Source records:
• • • •
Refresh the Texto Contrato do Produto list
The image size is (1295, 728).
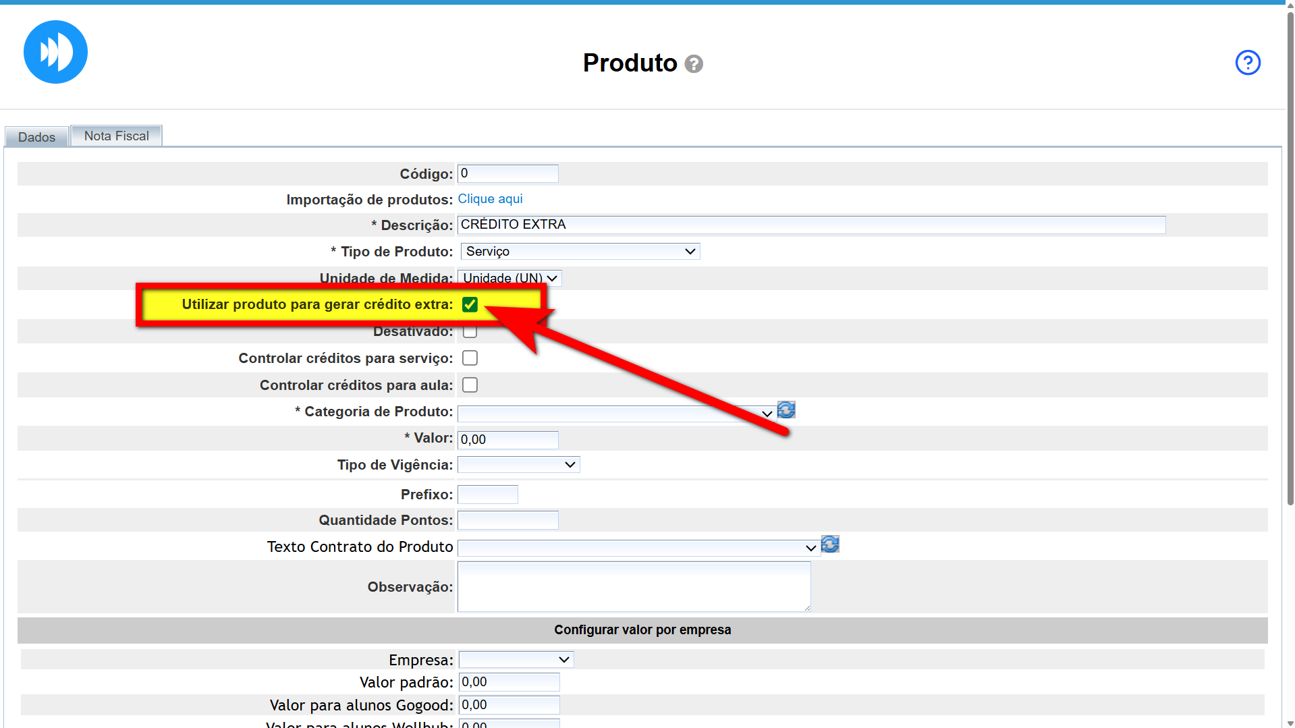click(x=830, y=544)
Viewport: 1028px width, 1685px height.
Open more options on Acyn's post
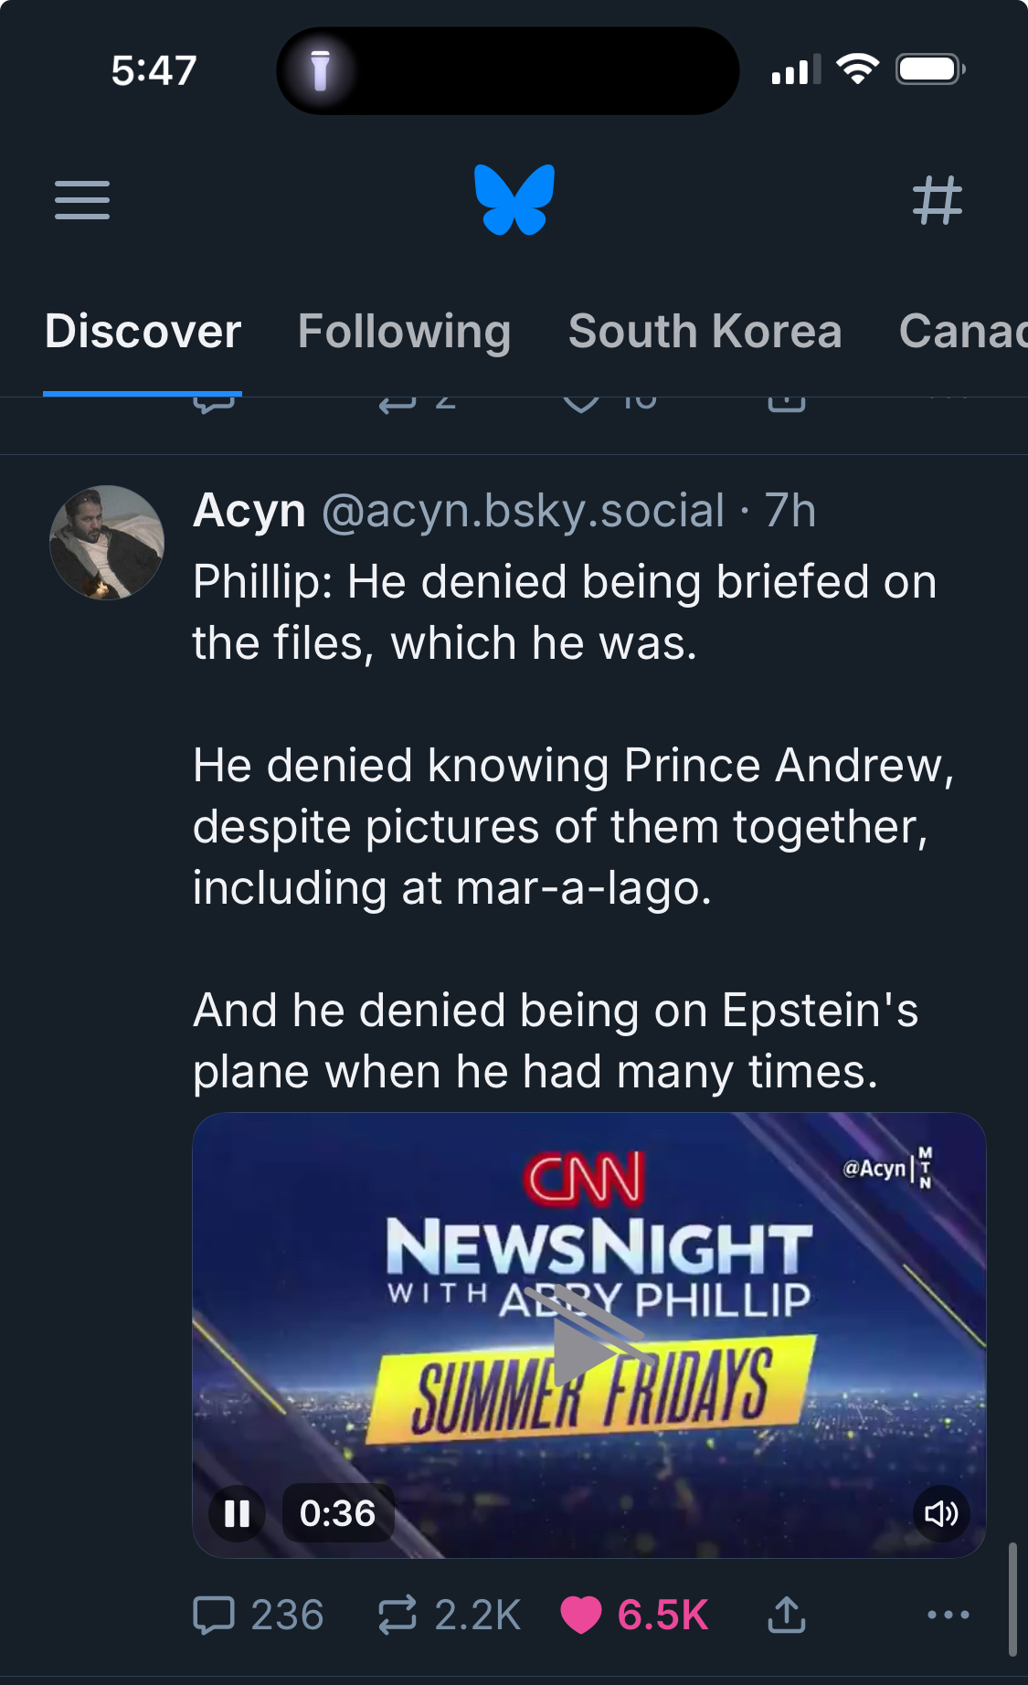[948, 1615]
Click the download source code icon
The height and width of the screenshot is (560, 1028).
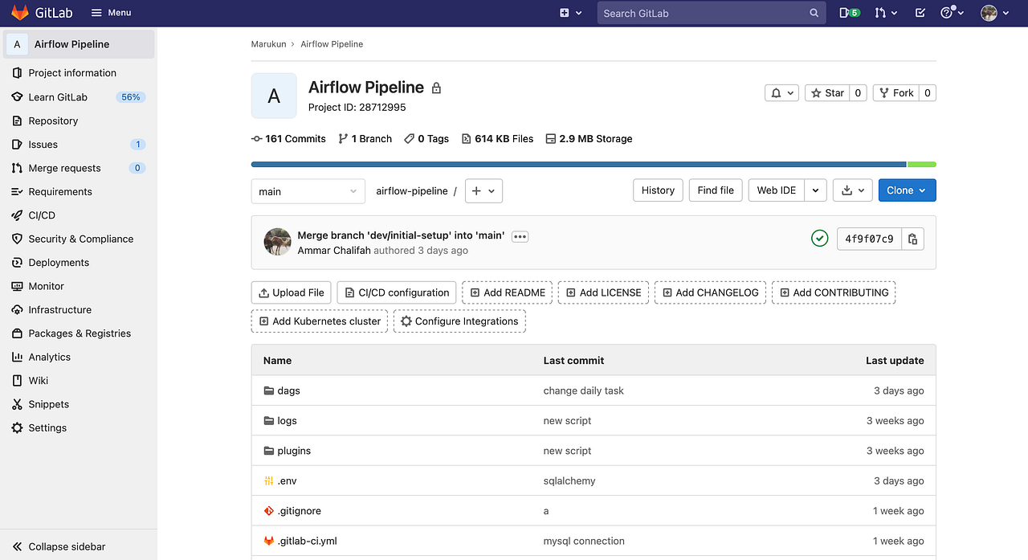pyautogui.click(x=848, y=190)
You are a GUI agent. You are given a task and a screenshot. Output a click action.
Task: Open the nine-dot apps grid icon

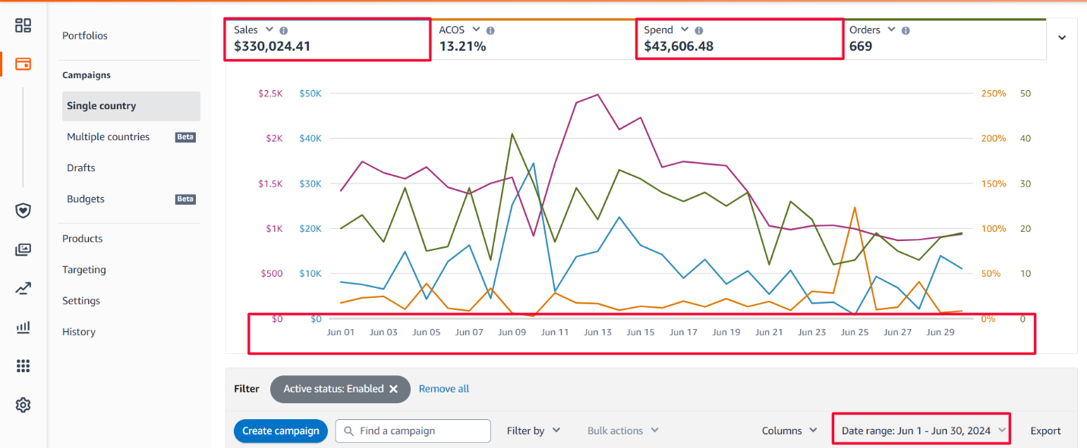(x=23, y=366)
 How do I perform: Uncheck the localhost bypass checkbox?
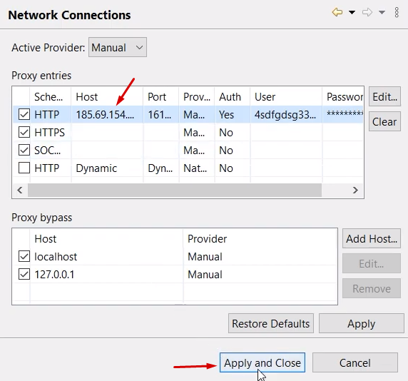click(x=24, y=256)
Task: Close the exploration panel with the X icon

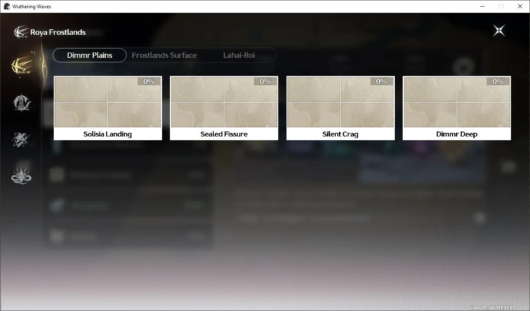Action: [499, 30]
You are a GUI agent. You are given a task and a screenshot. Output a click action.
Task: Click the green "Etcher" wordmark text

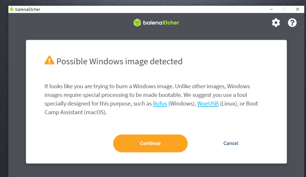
• • • •
Problem requirements:
Return each line of the data, keeping its wording exact and omitting pictures.

Written response:
Refresh the Texto Contrato do Produto list
The image size is (1295, 728).
click(x=830, y=544)
Viewport: 1028px width, 1685px height.
Open more options on Acyn's post
[948, 1615]
Click the download source code icon
The height and width of the screenshot is (560, 1028).
pyautogui.click(x=848, y=190)
You are a GUI agent. You are given a task and a screenshot. Output a click action.
Task: Open the nine-dot apps grid icon

(x=23, y=366)
 How do I perform: Uncheck the localhost bypass checkbox?
click(x=24, y=256)
Task: Close the exploration panel with the X icon

Action: [499, 30]
You are a GUI agent. You are given a task and a screenshot. Output a click action.
Task: Click the green "Etcher" wordmark text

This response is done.